Word and element locating data:

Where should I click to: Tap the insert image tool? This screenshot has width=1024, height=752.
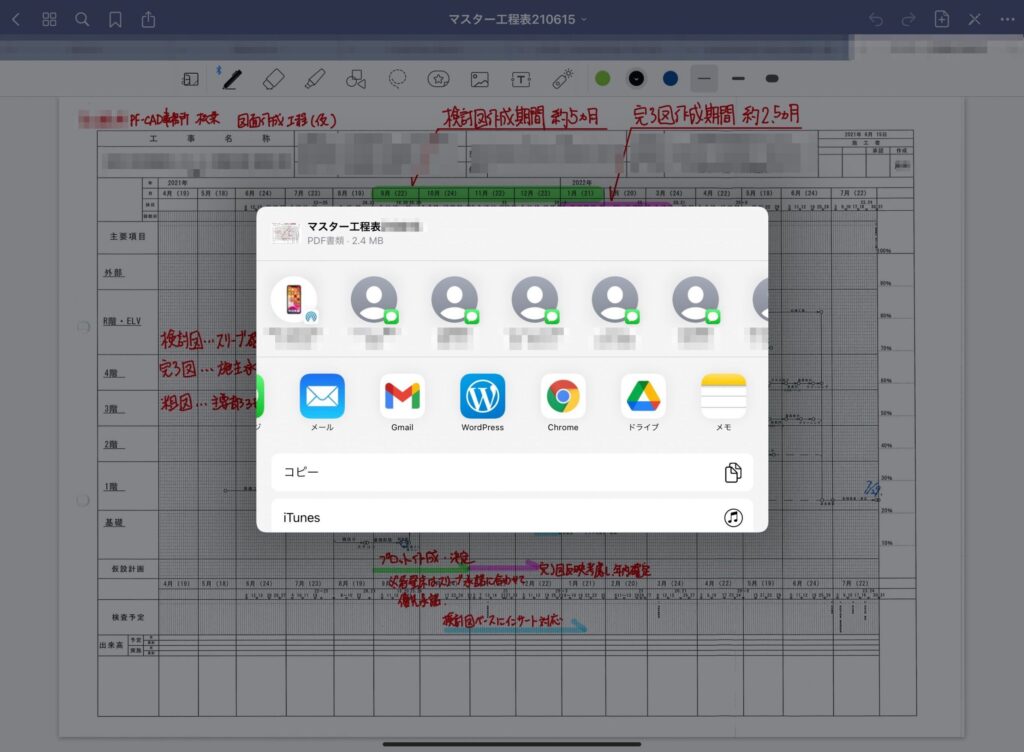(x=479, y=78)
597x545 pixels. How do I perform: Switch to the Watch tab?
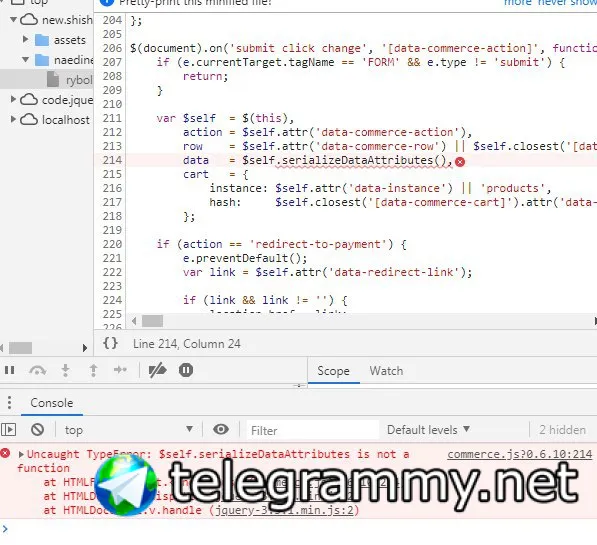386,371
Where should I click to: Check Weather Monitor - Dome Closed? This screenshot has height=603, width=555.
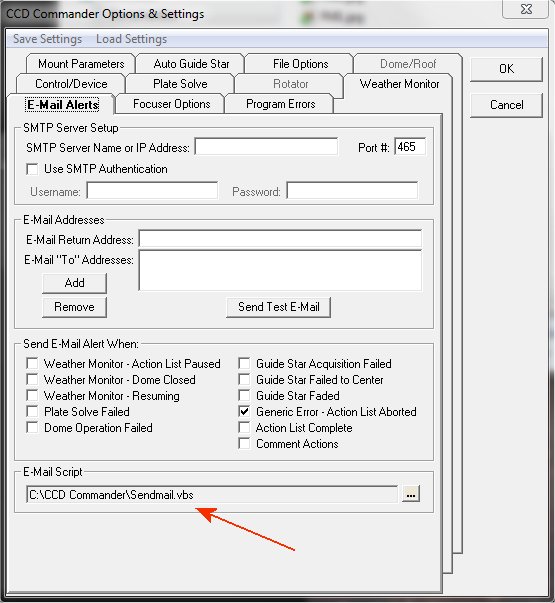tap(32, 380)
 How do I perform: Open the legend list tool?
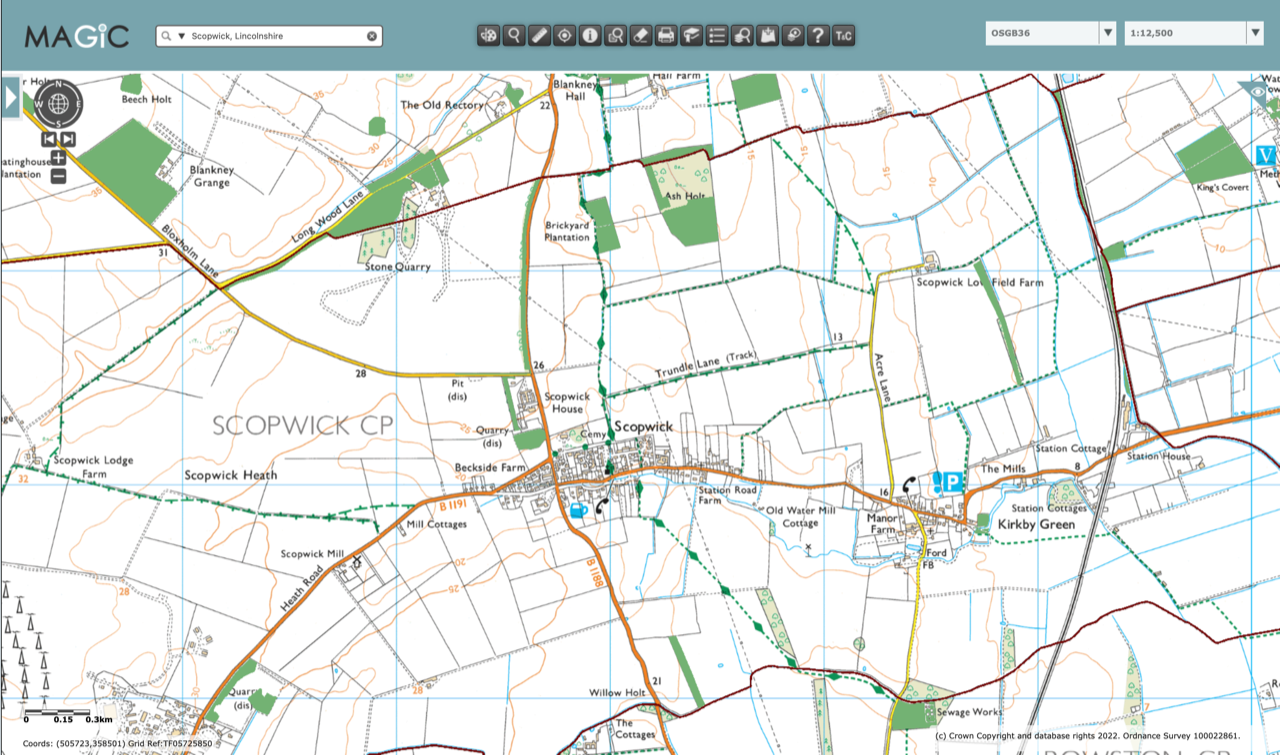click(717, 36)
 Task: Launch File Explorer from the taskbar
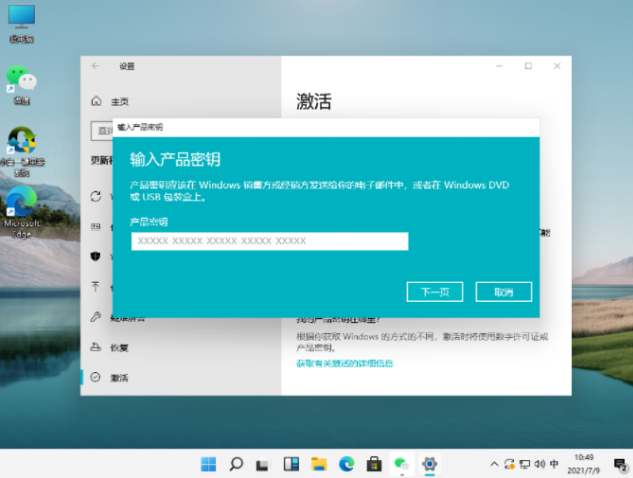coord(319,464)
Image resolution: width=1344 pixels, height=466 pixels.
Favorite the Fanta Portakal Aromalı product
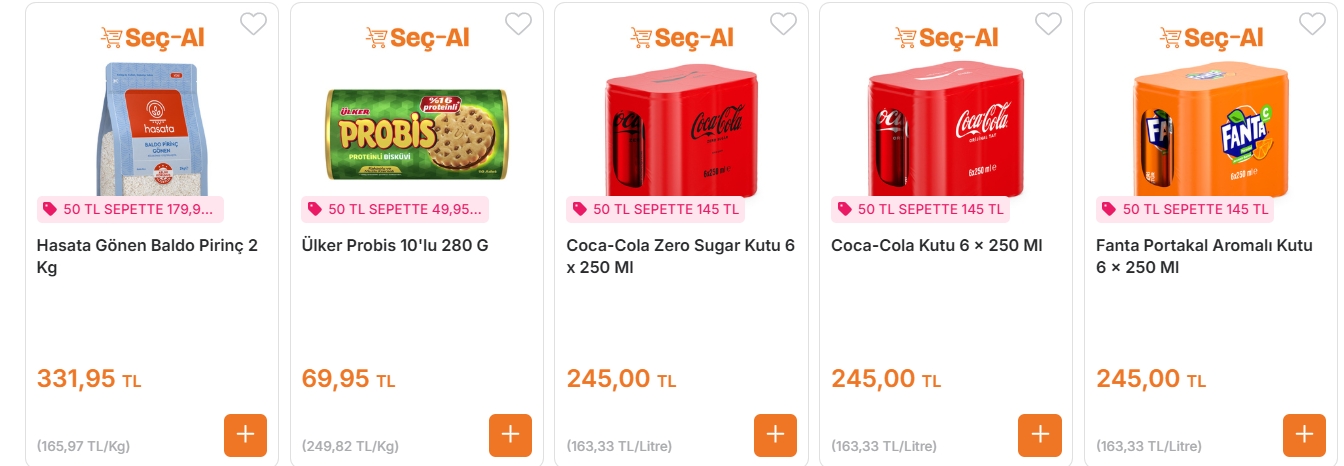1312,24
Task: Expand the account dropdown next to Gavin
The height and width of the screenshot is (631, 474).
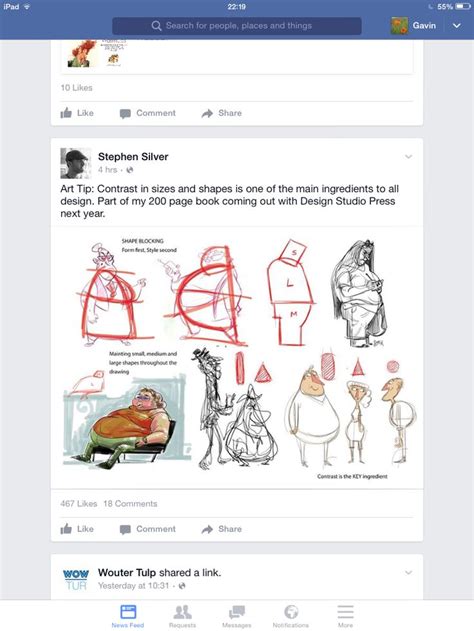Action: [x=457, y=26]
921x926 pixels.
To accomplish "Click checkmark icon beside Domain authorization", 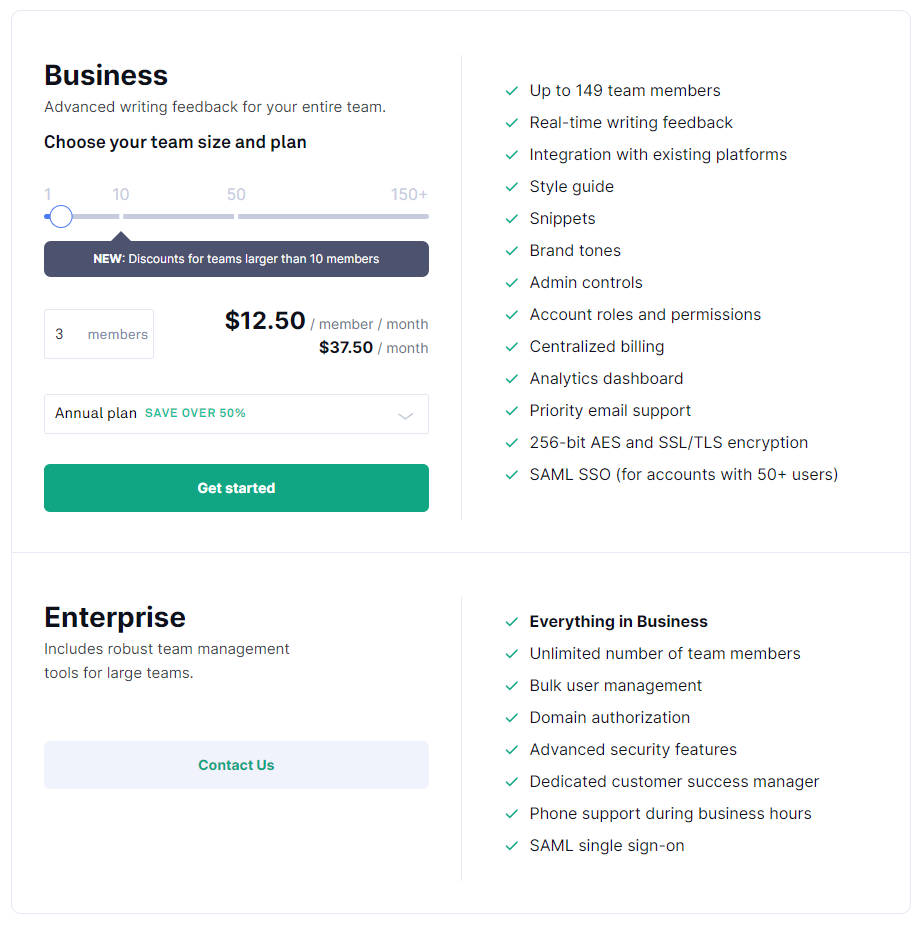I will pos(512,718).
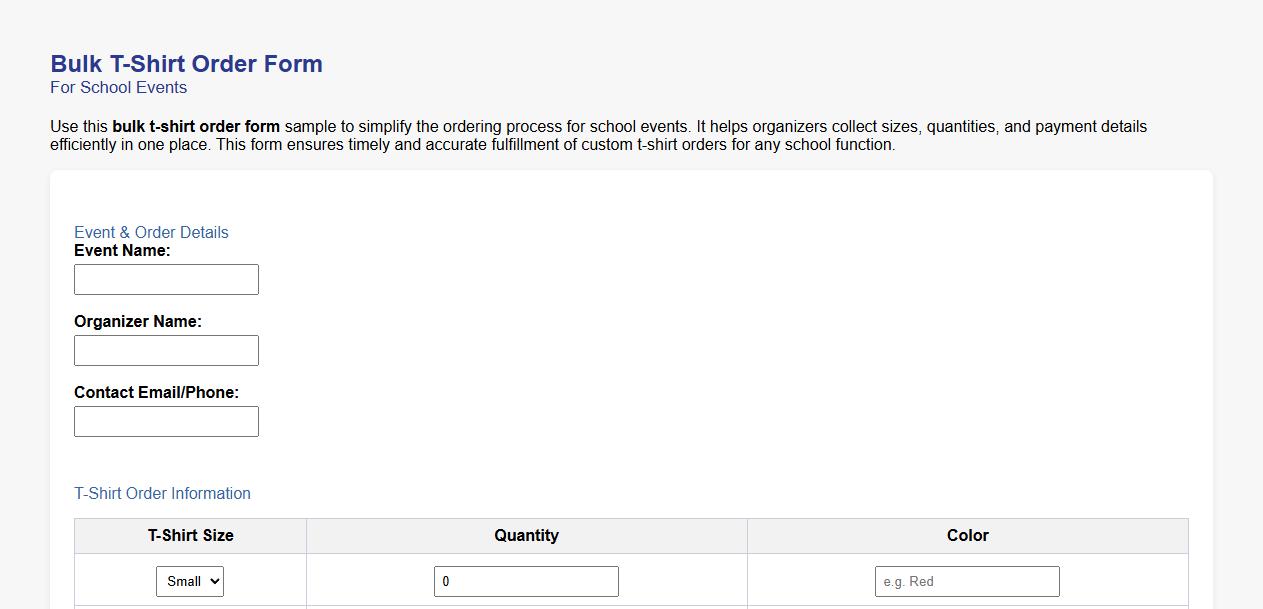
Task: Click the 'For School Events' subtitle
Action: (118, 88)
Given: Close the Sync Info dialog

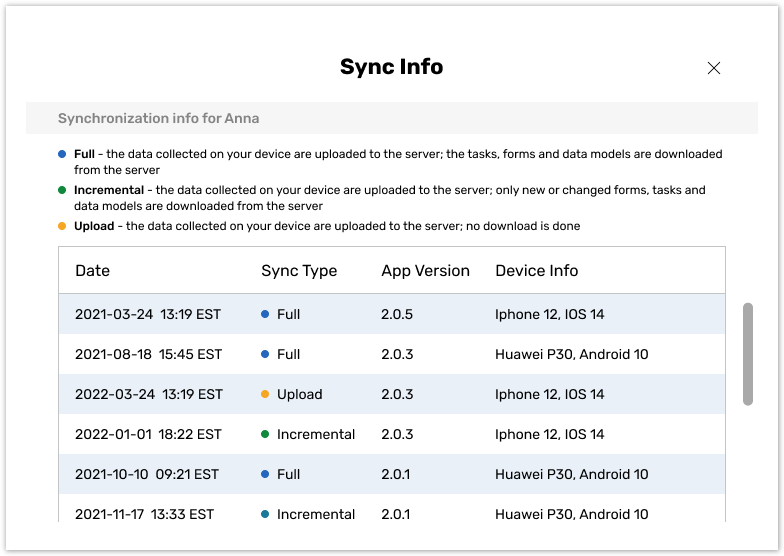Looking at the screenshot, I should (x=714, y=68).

**Problem**
Please echo the lines in the records above, starting at the line containing "How do I perform: Open the legend list tool?" and ending at the line containing "Action: [x=457, y=26]", and leave the pictures out of your answer.

**Written response**
 How do I perform: Open the legend list tool?
click(717, 36)
 Task: Launch File Explorer from the taskbar
coord(319,464)
Image resolution: width=1344 pixels, height=466 pixels.
Favorite the Fanta Portakal Aromalı product
1312,24
Task: Expand the account dropdown next to Gavin
The height and width of the screenshot is (631, 474).
Action: [x=457, y=26]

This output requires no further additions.